O governo de Donald Trump deu um passo audacioso para sinalizar a nova hierarquia global pretendida pela Casa Branca. Ao lançar oficialmente o seu Conselho da Paz, a identidade visual escolhida chocou diplomatas e gerou comparações imediatas: trata-se de uma versão “americanizada” e luxuosa do emblema das Nações Unidas.
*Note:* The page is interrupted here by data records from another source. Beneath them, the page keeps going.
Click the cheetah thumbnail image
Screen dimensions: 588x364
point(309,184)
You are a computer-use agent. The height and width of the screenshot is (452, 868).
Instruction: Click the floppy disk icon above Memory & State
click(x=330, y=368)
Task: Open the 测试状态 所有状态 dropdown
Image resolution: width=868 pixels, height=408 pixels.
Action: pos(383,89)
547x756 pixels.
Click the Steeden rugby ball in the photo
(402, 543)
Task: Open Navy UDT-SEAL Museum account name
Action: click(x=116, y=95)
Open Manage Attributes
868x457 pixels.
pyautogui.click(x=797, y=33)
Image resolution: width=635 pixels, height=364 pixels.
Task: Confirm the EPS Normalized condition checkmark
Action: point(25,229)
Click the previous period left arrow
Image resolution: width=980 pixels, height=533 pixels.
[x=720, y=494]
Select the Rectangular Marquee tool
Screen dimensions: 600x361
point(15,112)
A Comparação Visual: O que mudou?
De acordo com o levantamento do G1, o logotipo do Conselho da Paz de Trump mantém a estrutura clássica da ONU (o mapa rodeado por ramos de oliveira), mas com alterações fundamentais:
| Característica | Logotipo da ONU | Conselho da Paz (Trump) |
| Ponto Central | Polo Norte (Visão global neutra) | Estados Unidos (América do Norte em destaque) |
| Cores | Azul e Branco (Neutralidade e Paz) | Dourado e Preto (Riqueza e Autoridade) |
| Moldura | Ramos de Oliveira (Simbolismo Grego) | Ramos de Oliveira estilizados em folha de ouro |
| Mensagem | Cooperação entre iguais | Paz através da liderança americana |
- O Foco Geográfico: No logo da ONU, o mapa é uma projeção azimutal centrada no Polo Norte, representando todos os continentes de forma igualitária. No logo de Trump, o mapa foi girado para colocar os Estados Unidos no centro absoluto.
- A Cor: O azul e branco “paz” da ONU foi substituído por um dourado metálico intenso, marca registrada das empresas e do estilo pessoal de Trump.
- O Simbolismo: Especialistas em semiótica afirmam que a mudança comunica que a “paz” agora não é mais um produto de consenso global, mas sim uma concessão da força e prosperidade americana.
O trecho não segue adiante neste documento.